Indeed, those are the

...

semantics in use by the language. A value written (a) is interpreted as a. A type written (a) is interpreted as a.

That's a syntactic matter. Those are parentheses of grouping, not parentheses of tuple construction. For example, you can say:

(,) a b

or

(,,) a b c

But you can't say

() a

Does it matter? We give syntax its semantics by interpreting it. The only reason we can say [] a or (,) a is because they were included as special cases, for syntactic sugar. As a matter of fact, it is entirely unnecessary to be able to introduce the machinery to express the type '(a)', because we can just express the isomorphic type 'a'.

In an idealized world, yes, unit can be thought of as the nullary product

...

...

which serves as left- and right-identity for the product bifunctor. Unfortunately, Haskell's tuples aren't quite products.[1]

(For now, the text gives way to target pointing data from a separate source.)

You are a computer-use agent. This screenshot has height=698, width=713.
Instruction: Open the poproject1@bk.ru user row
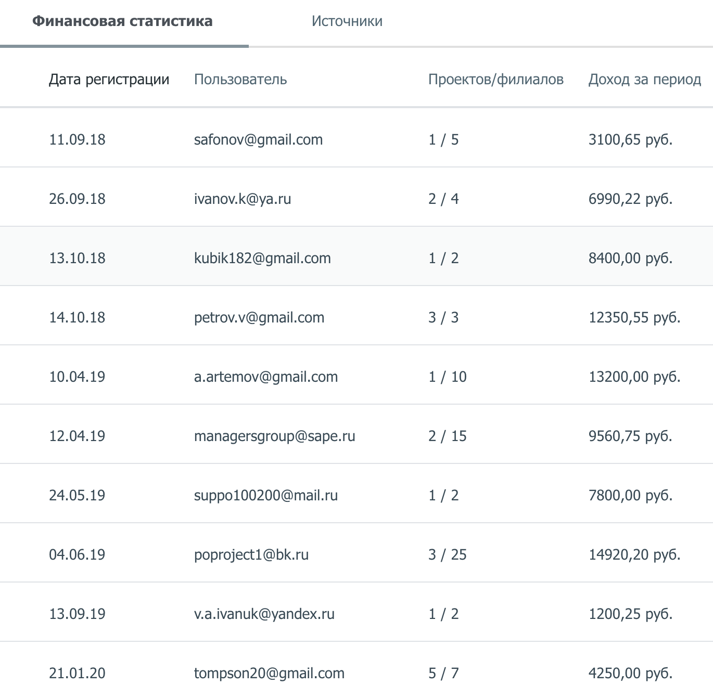coord(251,555)
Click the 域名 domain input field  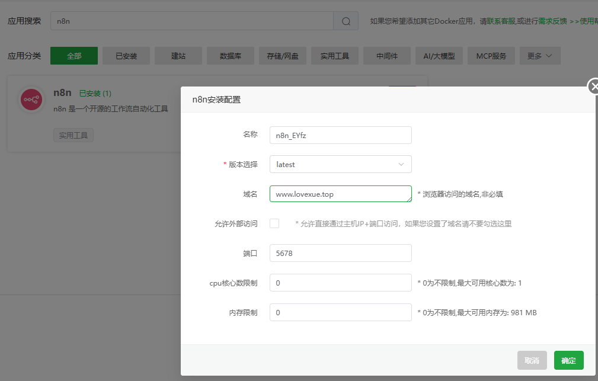pyautogui.click(x=340, y=194)
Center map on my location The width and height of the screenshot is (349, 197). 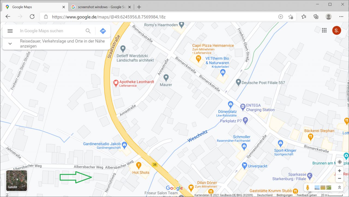(339, 162)

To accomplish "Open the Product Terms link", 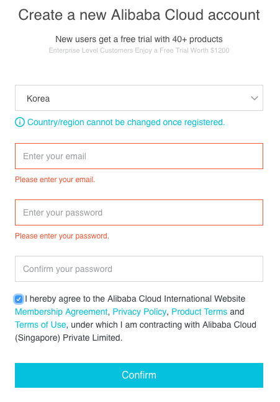I will pyautogui.click(x=199, y=312).
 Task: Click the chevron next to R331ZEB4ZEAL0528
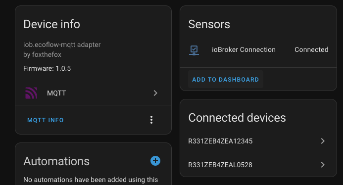323,165
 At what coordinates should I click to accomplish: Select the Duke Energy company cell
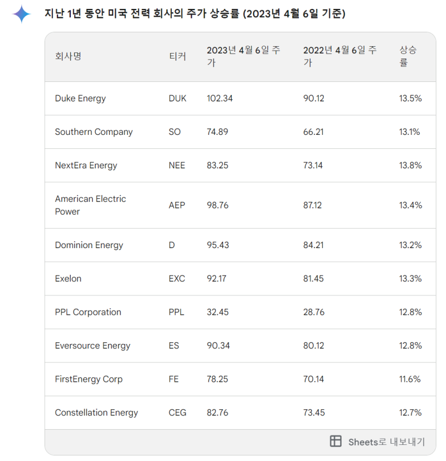point(80,98)
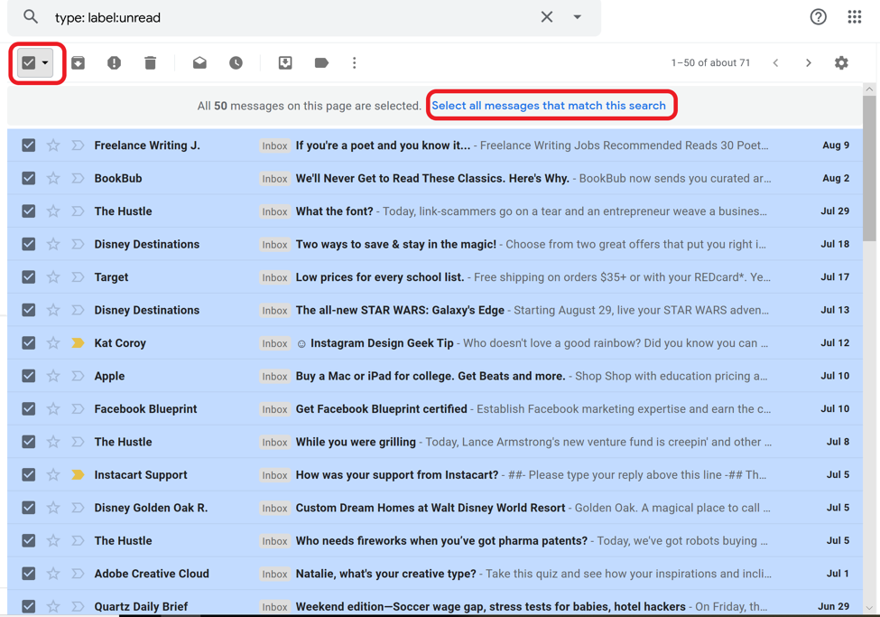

I'm not seeing this either. (A,B) is certainly the Cartesian product of A and B. In what sense are you using "product" here? Is your complaint a continuation of your previous (implicit) line of thought regarding distinct bottoms?

It is not the case that for every pair, ab, we have that:

ab == (fst ab, snd ab)

Why? Well consider ab = undefined:

_|_ /= (_|_,_|_)

(undefined, undefined) (*** Exception: Prelude.undefined

That is as close to Haskell-equality as you can get for a proto-value that does not have an Eq instance. As a consequence of referential transparency, evaluation induces an equivalence relation. This implies that (_|_, _|_) = _|_ = (_|_, _|_). I value referential transparency, and so reject constructs which violate it. Please demonstrate a proof that _|_ /= (_|_, _|_), so that I can exclude the unsound constructs you will undoubtedly have to use from my interpretation of "the language". I am more interested in finding the consistent fragment of what you call Haskell than defending what I call Haskell.